新しい時代の個人情報新入社員教育(2)

近年の若者の特性を活かした教育研修

新入社員や若手社員を見ていると、時代が変わったと感じられる方も多いのではと思います。「今どきのワカモノは、」と言いたくなることも多いと思いますが、実は自分たちもそう言われていたものです。戦後生まれとか、新人類だとか、平成生まれとか、そして今はデジタルネイティブ世代とか、歴史は順繰りに進化していると考えましょう。

しかし、考えているだけでは変わりません。きつくものを言うとパワハラだと言われたり、愛を込めて指導しても簡単に心が折れてしまったり。厳しく指導ができにくい時代ですが、腫れ物扱いをしていても両者のためになりません。しっかりと特性を把握した上で、適切な対応をしていく必要がありますね。

長年、継続して見ていると、見えてくるものがあり、さらに本質へと掘り下げていくと、さらに見えてきたことがあり、それをふまえてツボをつく方法が求められているのだと考えます。

特性として細かくはたくさんありますが、概して「素直だがイメージ思考が不得意」というのがあげられます。

「何でわからないんだ」と言っても「わからないから、わからない」「教えてもらったことがないから、知らない」と素直に答えます。そこには、1と3を教えれば、2は想像できるだろう、という勝手な解釈を押し付けているから齟齬が生まれるのです。類推とか帰納法的な思考プロセスが働きにくいのです。それは、モノや情報があふれる時代に生まれ、そこには探しにいく、取りに行くという欲は不要で、逆に、有り余るそれらの中から、どれを選択するかで済み、しかも自分の主体的な選択よりは、まず皆が選んでいるものが気になる、という感覚です。

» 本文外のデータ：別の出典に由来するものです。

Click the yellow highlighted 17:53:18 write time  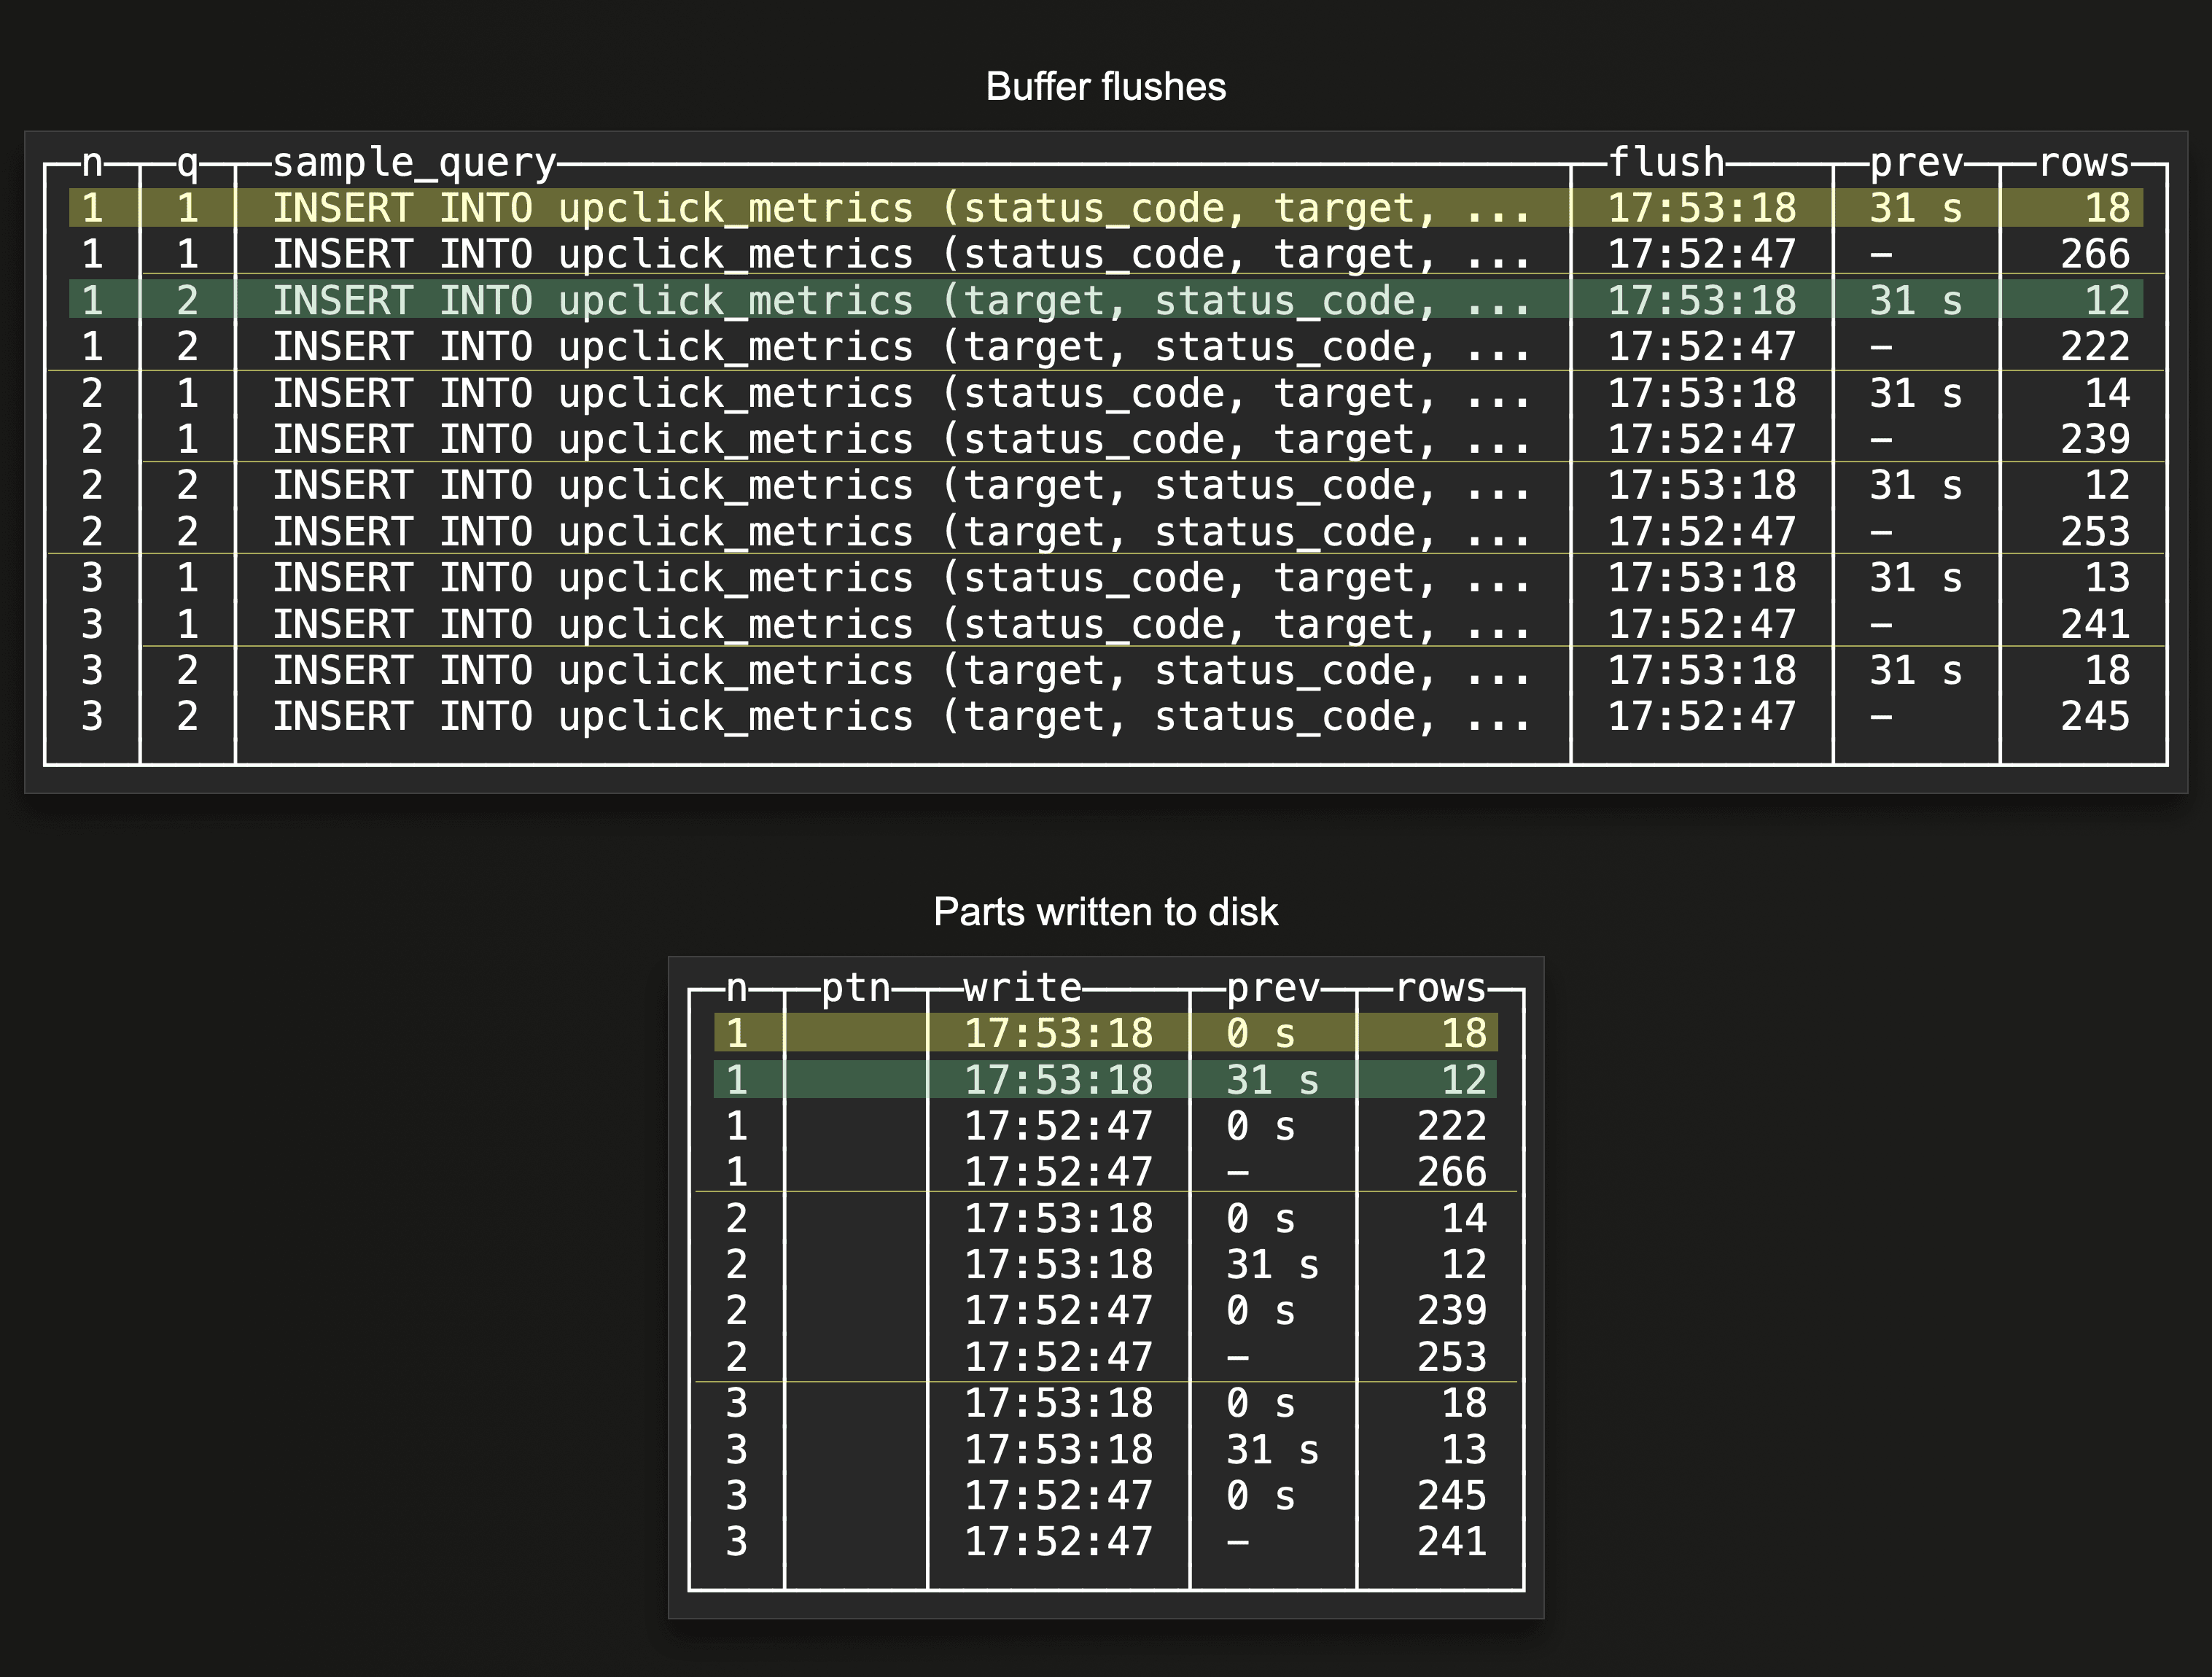click(1058, 1033)
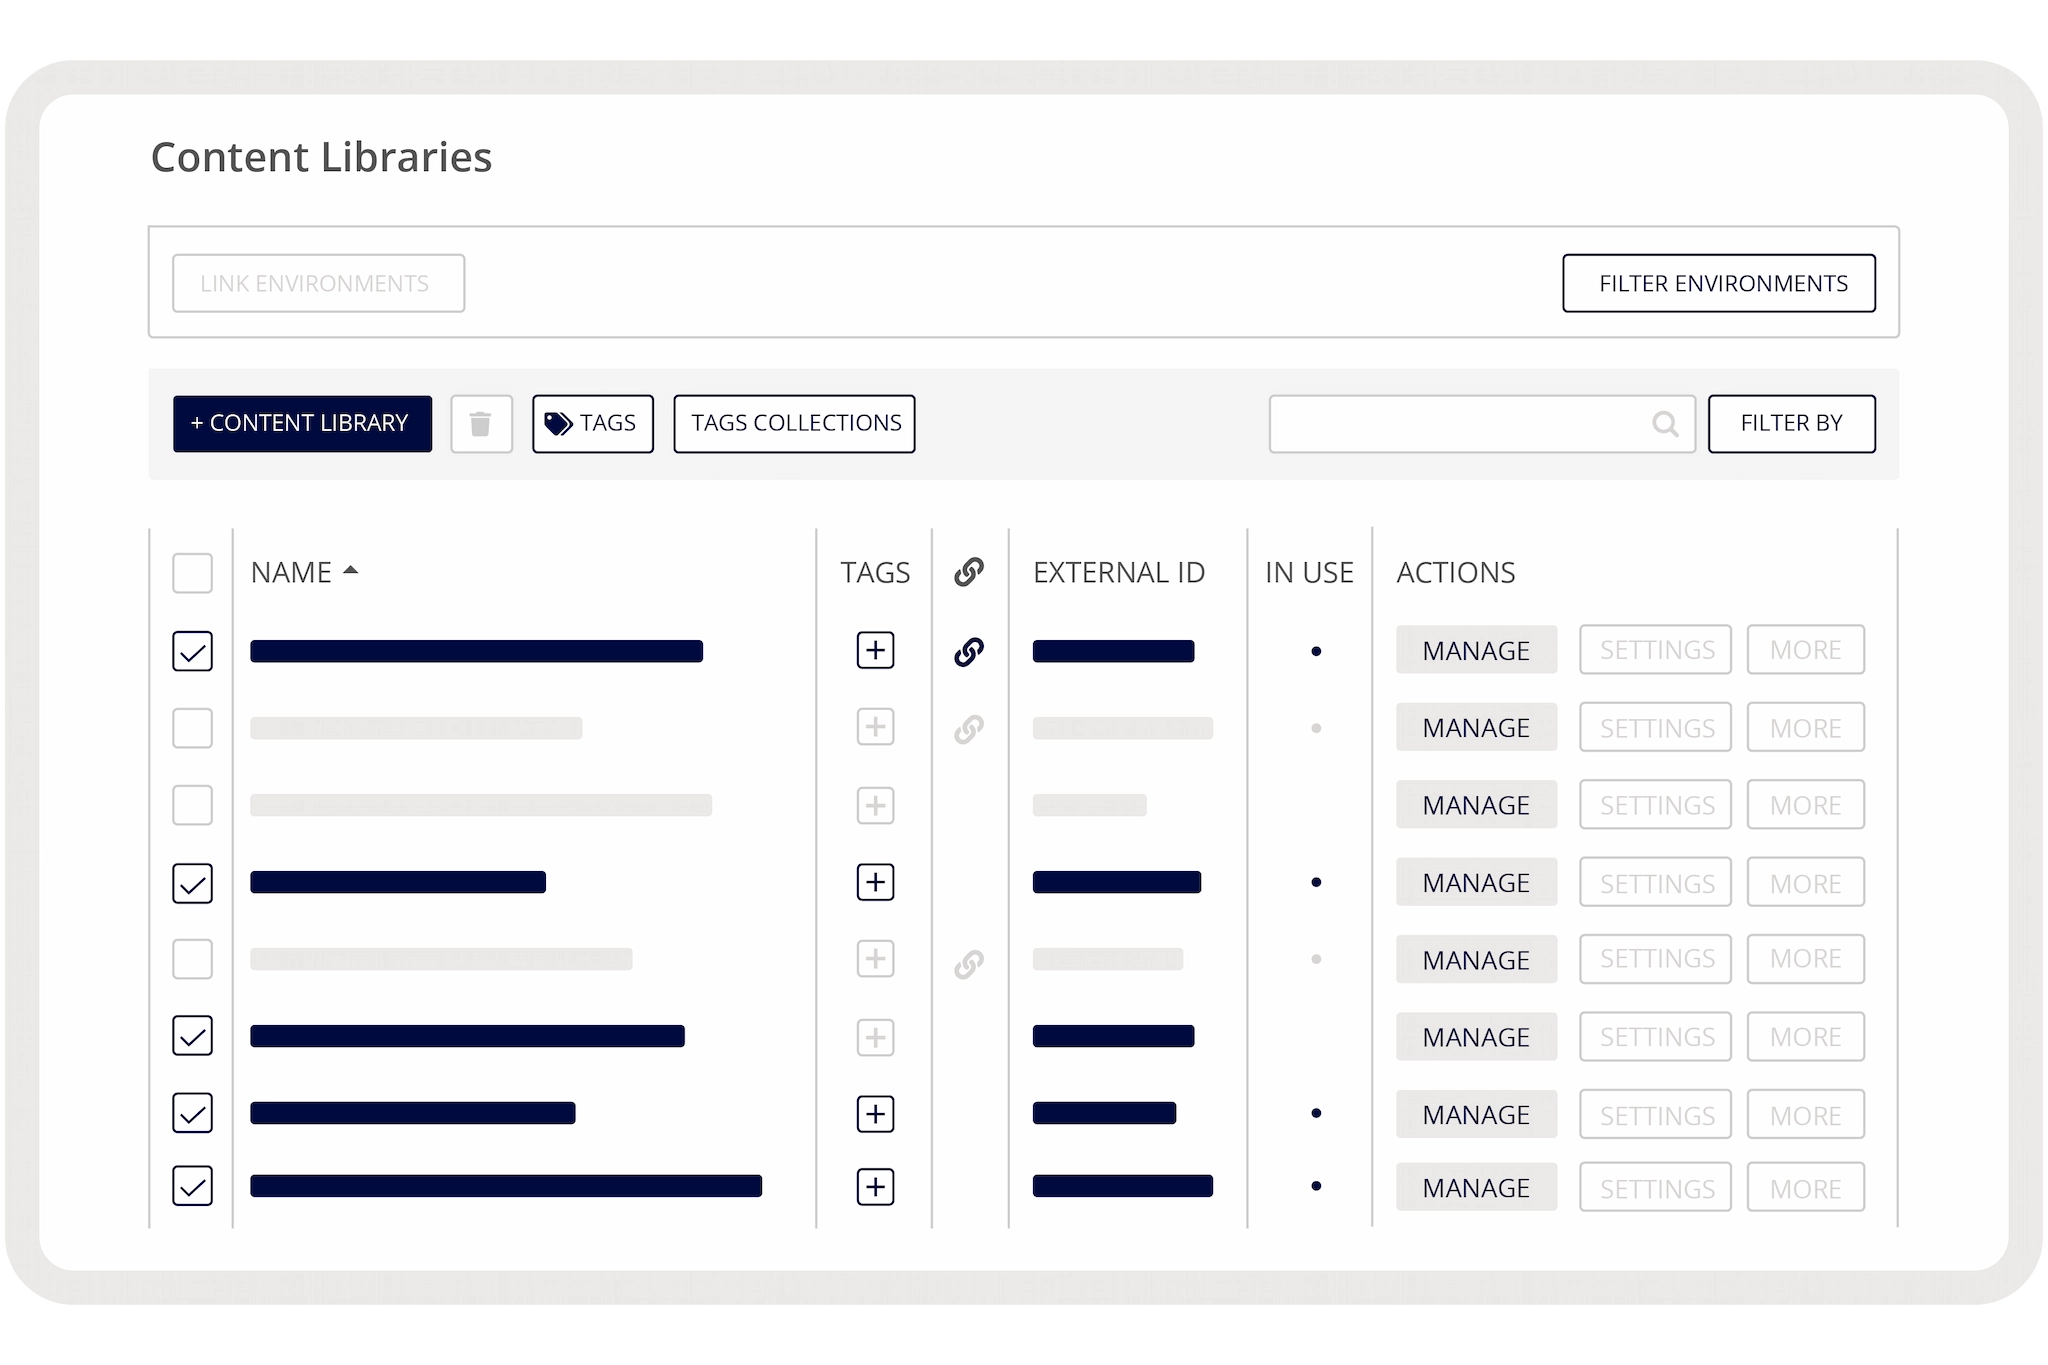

これらの話は延々続きますので、ここではここまでとしますが、教育研修においてもう一つ感覚として持っておくべきことは、情報が有り余る時代、長い時間辛抱して見たり聞いたりすることを好まないということです。

昔は、テレビ番組を見るのに、チャンネルを回し、数種類の中から面白いものを探しました。どれも面白くなければテレビは消すという感じでした。今は、録画があたり前。面白いものしか選ばない。そして、過去の番組も簡単にみられる。さらにYoutubeだと、無限に選択肢がある。ちょっと見て面白くなければ、すぐに次を探しにいくというのがあたり前になってきました。

以前からオンライン教材を集中して見れるのは15分くらいが限界といわれていましたが、それが顕著になっているということです。面白いと思えない教材コンテンツを1時間も見るというのは苦痛でしかなく、その多くは流しているだけ、となってしまいます。

逆に、画面の作りは素人的であっても、逆に親近感がわき、それらは問題にはなりません。

これらの話も長く続きますので、ここではここまでとしますが、要は、しっかりと見てもらうためのポイントがあり、それらに沿った教材作りや受講方法が結果、成果につながっていくということです。

これらを踏まえた効果の高い新入社員研修を、個人情報保護/情報セキュリティに関しても実施するサポートをご提供していきたいと思います。

もちろん各社ごとに状況は異なるかと思いますので、このアカデミックコミュニティで多くの皆さんと一緒に取り組んでいければと考えています。